*** SUPPLIED INFORMATION ***

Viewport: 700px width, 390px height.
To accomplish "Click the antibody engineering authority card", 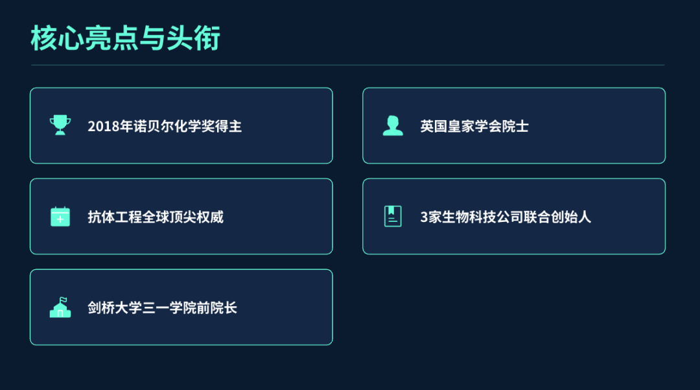I will 181,216.
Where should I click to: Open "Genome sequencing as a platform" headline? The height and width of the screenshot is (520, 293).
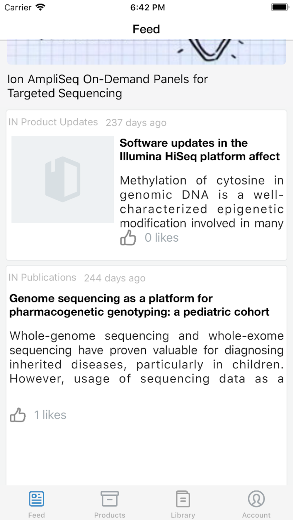click(139, 305)
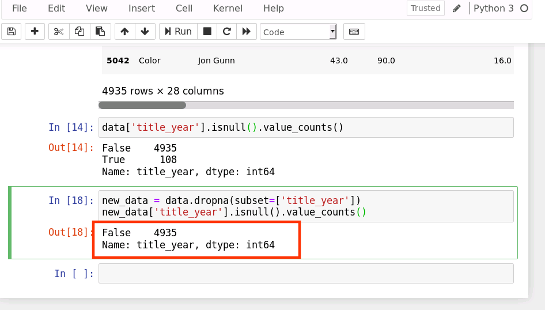The width and height of the screenshot is (545, 310).
Task: Paste cells below icon
Action: click(x=100, y=32)
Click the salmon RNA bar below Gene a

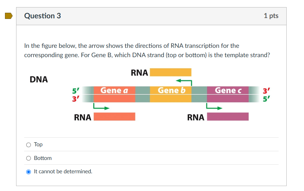pyautogui.click(x=114, y=116)
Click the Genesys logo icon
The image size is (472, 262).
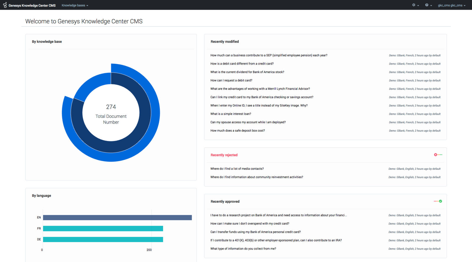[5, 5]
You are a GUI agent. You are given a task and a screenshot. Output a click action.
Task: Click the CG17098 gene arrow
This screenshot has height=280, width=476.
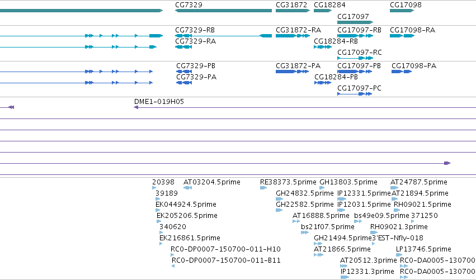point(402,11)
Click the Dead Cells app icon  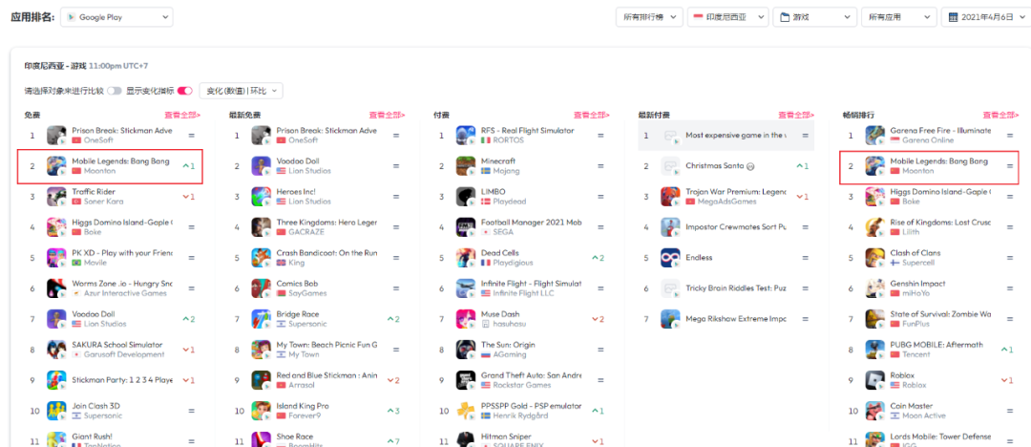click(466, 258)
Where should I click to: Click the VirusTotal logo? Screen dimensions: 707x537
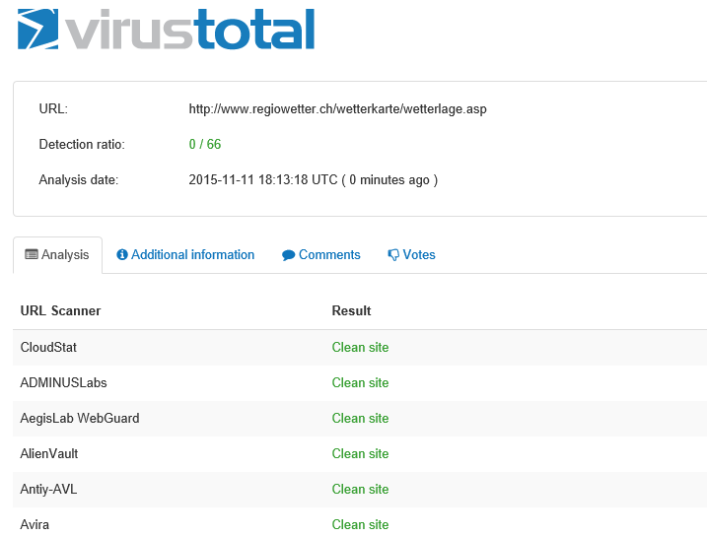[x=166, y=30]
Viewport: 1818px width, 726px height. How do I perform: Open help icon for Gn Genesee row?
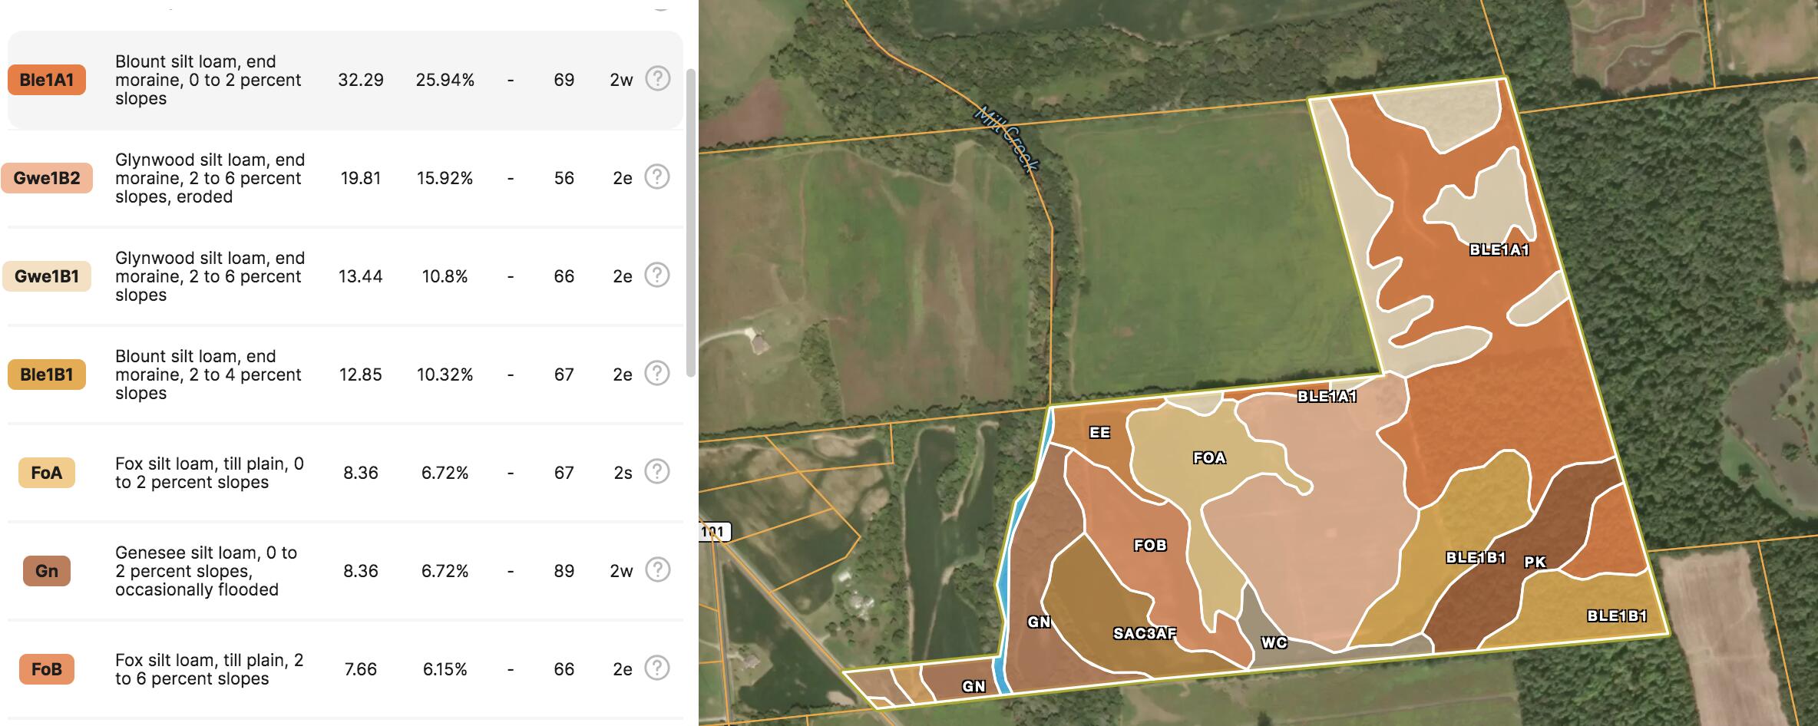pos(656,570)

***

** HOW TO COMPLETE THIS TASK **
Your copy should start at the line with "Where should I click to: Click", stop at the last line of the listing above, match exactly, and contain no pictures.

** RESPONSE BOX **
Where should I click to: Click the VirusTotal logo? Screen dimensions: 707x537
[x=166, y=30]
Viewport: 1818px width, 726px height. How do I perform: Open help icon for Gn Genesee row?
pos(656,570)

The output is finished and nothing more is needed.